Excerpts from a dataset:
Segment Open
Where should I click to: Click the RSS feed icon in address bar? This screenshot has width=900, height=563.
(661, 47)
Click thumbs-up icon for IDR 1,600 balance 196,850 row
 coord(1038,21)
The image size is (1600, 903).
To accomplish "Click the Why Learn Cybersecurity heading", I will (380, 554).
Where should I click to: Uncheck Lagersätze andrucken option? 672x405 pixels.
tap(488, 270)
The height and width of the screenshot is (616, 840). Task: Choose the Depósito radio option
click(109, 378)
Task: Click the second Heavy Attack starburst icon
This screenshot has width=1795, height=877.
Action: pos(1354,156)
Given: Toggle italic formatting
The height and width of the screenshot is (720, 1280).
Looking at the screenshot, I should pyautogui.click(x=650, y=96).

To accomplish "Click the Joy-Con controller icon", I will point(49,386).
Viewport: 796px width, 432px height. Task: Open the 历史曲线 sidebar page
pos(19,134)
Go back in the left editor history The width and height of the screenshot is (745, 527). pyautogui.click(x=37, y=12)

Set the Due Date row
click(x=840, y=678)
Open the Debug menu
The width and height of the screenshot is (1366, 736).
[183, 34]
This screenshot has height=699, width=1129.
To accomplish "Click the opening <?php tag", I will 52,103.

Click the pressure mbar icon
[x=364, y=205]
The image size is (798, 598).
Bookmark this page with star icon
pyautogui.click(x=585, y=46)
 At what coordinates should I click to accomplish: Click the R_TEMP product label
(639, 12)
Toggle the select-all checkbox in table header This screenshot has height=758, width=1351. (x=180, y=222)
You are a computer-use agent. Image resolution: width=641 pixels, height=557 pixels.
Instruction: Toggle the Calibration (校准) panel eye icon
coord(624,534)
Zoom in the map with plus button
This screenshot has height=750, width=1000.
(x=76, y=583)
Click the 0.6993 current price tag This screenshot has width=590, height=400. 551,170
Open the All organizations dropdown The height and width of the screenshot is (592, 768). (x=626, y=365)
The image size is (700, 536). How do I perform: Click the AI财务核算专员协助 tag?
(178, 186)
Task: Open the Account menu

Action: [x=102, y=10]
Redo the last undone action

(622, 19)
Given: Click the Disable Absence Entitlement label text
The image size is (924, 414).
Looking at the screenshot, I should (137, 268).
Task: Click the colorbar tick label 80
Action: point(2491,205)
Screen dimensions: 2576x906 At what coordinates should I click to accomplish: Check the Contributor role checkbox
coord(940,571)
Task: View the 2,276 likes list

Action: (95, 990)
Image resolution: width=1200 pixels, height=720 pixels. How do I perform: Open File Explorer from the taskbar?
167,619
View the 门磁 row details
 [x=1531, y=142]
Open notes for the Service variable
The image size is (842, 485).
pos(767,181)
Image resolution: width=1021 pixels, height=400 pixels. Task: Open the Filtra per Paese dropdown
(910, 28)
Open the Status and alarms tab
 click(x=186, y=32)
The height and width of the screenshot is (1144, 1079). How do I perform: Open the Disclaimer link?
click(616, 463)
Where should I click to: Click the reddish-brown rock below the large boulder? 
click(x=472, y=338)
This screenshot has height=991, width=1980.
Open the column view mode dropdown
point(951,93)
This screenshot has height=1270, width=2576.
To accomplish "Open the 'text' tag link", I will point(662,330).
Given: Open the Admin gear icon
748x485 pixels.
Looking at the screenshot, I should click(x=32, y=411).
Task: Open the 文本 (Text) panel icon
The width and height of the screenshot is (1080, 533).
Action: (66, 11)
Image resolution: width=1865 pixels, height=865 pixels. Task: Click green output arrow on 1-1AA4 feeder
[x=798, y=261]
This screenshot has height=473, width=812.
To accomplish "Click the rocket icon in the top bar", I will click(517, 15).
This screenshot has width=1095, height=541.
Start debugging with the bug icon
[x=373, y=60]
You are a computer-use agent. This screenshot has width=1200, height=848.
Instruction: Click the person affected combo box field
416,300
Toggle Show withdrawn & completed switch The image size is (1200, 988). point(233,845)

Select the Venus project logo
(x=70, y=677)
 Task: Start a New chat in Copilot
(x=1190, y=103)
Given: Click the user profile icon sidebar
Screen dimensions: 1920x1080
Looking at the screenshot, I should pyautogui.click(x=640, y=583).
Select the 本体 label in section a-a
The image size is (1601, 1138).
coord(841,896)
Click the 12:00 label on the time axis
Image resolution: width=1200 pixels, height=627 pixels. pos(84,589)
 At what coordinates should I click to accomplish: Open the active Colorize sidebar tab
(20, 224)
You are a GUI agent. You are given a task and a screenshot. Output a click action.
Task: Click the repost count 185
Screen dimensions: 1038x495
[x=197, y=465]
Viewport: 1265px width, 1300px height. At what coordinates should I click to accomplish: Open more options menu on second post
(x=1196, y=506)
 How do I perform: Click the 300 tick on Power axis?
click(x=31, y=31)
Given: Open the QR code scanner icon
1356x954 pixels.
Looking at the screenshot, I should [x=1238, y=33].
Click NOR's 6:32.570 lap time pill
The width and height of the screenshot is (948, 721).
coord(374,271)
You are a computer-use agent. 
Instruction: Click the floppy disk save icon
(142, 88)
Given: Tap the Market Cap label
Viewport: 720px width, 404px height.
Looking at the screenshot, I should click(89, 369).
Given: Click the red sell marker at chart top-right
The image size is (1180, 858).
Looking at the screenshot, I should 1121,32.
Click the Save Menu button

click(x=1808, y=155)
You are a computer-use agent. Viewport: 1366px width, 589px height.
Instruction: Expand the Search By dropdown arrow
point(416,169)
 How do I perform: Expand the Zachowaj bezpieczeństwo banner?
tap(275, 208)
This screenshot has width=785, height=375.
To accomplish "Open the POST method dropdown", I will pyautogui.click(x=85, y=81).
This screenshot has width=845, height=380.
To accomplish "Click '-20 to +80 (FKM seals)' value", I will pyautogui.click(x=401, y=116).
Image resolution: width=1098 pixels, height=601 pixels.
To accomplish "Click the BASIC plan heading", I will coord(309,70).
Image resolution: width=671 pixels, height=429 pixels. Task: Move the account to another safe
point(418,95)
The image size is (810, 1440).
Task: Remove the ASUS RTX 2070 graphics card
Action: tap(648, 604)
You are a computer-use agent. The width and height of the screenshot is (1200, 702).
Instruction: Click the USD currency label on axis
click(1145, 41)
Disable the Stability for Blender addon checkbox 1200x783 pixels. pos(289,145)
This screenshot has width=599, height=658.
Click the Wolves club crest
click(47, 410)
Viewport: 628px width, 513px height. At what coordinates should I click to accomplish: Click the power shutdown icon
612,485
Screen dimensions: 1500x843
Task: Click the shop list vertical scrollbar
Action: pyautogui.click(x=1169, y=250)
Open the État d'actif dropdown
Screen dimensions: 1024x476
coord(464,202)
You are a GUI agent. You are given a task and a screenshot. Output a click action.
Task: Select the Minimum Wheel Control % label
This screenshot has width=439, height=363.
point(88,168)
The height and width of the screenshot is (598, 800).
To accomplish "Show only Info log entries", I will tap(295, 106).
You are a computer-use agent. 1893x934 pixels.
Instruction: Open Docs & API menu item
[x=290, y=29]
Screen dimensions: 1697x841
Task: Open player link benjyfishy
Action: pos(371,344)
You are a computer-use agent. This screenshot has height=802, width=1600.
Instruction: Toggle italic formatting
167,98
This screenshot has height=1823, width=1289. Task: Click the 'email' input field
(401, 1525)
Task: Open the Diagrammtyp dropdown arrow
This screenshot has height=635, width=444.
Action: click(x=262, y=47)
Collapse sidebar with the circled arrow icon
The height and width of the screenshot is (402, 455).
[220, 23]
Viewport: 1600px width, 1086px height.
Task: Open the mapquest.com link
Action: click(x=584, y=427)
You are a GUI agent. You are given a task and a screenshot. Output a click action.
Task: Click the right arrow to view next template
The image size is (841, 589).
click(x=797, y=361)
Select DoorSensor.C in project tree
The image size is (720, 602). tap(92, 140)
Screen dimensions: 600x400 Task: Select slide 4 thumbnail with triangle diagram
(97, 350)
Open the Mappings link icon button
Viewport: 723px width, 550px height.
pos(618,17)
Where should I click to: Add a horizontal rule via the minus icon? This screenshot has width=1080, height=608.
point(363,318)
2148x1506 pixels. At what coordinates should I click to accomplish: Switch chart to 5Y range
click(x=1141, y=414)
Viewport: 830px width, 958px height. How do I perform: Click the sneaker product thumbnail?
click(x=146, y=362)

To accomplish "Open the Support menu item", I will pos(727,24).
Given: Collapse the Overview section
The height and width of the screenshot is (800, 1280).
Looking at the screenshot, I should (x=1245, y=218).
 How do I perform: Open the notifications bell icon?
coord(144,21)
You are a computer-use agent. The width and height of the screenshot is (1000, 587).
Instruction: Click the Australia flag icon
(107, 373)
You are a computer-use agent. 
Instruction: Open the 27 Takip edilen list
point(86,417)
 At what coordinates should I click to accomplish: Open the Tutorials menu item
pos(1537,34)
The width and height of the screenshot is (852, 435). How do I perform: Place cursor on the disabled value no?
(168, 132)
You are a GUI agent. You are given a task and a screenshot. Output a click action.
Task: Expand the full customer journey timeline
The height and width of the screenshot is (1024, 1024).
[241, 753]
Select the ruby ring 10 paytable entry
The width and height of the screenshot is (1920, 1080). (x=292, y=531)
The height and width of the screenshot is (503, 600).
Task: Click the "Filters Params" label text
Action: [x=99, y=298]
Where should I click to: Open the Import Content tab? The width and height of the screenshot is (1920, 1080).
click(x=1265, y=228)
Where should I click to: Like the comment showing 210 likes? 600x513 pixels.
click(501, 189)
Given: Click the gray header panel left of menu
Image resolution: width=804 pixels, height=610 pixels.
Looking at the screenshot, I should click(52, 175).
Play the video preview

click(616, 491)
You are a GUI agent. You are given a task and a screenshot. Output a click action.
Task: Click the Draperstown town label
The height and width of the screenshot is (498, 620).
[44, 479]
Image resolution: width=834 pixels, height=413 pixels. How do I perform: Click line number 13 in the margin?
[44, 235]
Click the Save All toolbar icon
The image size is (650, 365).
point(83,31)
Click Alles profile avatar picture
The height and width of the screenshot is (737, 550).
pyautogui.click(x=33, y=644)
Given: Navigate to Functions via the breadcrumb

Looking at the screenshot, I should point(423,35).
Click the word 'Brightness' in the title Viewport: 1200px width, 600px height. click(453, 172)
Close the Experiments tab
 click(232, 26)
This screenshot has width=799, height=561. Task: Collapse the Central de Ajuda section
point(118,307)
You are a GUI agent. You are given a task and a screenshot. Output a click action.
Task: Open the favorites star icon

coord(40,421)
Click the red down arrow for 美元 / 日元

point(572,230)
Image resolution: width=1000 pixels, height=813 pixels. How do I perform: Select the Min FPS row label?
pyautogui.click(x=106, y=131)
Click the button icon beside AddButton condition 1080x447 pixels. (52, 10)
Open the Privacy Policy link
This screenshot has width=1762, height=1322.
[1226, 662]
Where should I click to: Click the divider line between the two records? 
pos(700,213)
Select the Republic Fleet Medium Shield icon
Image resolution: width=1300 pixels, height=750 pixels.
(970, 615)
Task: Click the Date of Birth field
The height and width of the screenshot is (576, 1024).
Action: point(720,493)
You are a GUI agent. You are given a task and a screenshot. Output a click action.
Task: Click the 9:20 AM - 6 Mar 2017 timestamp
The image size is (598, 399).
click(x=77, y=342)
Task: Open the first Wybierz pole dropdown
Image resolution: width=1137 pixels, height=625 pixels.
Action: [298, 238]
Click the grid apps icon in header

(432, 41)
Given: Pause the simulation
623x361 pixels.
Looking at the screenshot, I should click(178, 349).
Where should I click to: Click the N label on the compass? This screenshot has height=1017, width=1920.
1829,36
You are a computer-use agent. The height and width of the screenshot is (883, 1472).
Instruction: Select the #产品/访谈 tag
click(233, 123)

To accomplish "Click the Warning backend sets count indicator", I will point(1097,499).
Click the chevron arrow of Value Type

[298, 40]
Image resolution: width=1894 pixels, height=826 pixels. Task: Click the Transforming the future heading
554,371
Segment Closed
How to complete this task.
Please transcribe exactly the lines above from the line that has "R_TEMP product label" up to and including the line that has "Open the All"; no other line belongs in the answer.

Result for this exercise.
 At what coordinates should I click to accomplish: Click the R_TEMP product label
(639, 12)
Toggle the select-all checkbox in table header This screenshot has height=758, width=1351. (x=180, y=222)
You are a computer-use agent. Image resolution: width=641 pixels, height=557 pixels.
Instruction: Toggle the Calibration (校准) panel eye icon
coord(624,534)
Zoom in the map with plus button
This screenshot has height=750, width=1000.
(x=76, y=583)
Click the 0.6993 current price tag This screenshot has width=590, height=400. 551,170
Open the All organizations dropdown The height and width of the screenshot is (592, 768). (x=626, y=365)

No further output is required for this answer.